Work to do: Copy out again, unchanged, the data from the line containing "Image resolution: width=666" through the end of the data, including both ends.

The data:
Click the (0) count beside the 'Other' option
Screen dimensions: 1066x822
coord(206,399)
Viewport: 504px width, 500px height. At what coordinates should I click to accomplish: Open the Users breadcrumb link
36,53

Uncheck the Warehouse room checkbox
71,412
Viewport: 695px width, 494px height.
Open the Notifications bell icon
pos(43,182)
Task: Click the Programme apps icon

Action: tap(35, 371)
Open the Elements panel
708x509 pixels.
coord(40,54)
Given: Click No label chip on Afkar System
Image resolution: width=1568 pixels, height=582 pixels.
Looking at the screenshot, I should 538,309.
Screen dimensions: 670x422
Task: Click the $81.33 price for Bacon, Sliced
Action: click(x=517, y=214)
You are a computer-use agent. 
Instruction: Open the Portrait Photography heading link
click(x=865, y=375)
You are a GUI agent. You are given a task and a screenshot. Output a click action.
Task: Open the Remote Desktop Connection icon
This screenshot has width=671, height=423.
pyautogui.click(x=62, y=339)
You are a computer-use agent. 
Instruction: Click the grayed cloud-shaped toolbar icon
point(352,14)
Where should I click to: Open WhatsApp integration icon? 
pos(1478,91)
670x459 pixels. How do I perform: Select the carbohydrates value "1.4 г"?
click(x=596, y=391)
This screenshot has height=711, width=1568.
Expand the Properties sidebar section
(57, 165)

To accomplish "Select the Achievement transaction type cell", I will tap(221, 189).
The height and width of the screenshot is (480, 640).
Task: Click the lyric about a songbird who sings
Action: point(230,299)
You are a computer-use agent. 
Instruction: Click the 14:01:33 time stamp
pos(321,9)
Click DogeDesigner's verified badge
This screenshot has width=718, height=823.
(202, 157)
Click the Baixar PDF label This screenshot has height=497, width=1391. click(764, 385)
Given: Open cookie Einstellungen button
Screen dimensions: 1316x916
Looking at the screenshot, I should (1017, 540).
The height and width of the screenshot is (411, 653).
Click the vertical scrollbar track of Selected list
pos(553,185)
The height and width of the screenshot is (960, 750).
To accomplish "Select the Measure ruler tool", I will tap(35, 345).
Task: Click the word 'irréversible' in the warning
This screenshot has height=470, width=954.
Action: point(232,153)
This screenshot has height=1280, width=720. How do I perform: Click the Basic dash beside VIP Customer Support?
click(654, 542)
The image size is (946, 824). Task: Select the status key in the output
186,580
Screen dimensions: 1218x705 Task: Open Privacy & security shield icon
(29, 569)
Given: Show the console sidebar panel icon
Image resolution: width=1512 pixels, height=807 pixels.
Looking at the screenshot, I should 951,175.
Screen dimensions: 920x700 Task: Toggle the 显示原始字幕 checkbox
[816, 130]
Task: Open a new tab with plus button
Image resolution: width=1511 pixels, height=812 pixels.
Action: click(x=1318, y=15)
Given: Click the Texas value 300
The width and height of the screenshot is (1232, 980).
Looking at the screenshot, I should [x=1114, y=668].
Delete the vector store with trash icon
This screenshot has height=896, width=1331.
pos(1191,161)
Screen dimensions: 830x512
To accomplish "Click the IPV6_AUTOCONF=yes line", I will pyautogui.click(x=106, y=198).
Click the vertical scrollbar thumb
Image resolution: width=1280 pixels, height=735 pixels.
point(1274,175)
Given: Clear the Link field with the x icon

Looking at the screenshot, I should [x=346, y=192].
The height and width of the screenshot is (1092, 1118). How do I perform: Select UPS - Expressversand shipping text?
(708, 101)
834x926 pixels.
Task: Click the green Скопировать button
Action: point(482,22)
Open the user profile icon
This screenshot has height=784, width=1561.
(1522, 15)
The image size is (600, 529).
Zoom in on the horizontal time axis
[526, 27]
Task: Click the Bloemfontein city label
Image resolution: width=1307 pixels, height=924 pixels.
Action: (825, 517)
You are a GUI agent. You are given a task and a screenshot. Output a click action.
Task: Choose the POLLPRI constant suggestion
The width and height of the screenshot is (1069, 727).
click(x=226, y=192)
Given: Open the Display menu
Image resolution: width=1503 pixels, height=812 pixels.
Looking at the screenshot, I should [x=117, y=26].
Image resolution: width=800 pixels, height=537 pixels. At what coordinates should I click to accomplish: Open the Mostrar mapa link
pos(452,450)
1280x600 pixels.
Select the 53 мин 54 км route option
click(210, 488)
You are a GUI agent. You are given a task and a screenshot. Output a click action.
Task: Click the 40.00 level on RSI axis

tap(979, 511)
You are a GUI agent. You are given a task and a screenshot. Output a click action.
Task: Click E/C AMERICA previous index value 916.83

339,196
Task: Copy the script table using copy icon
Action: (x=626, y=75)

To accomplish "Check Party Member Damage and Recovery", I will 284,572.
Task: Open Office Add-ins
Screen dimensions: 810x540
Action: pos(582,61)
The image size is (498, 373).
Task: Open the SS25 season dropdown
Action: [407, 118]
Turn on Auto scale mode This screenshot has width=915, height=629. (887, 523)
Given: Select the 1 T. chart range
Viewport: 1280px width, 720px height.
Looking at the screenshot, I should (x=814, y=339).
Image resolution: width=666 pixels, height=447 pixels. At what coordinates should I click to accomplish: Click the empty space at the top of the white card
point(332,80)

Expected answer:
Image resolution: width=666 pixels, height=447 pixels. At what coordinates should I click to accomplish: Click the empty space at the top of the white card
point(332,80)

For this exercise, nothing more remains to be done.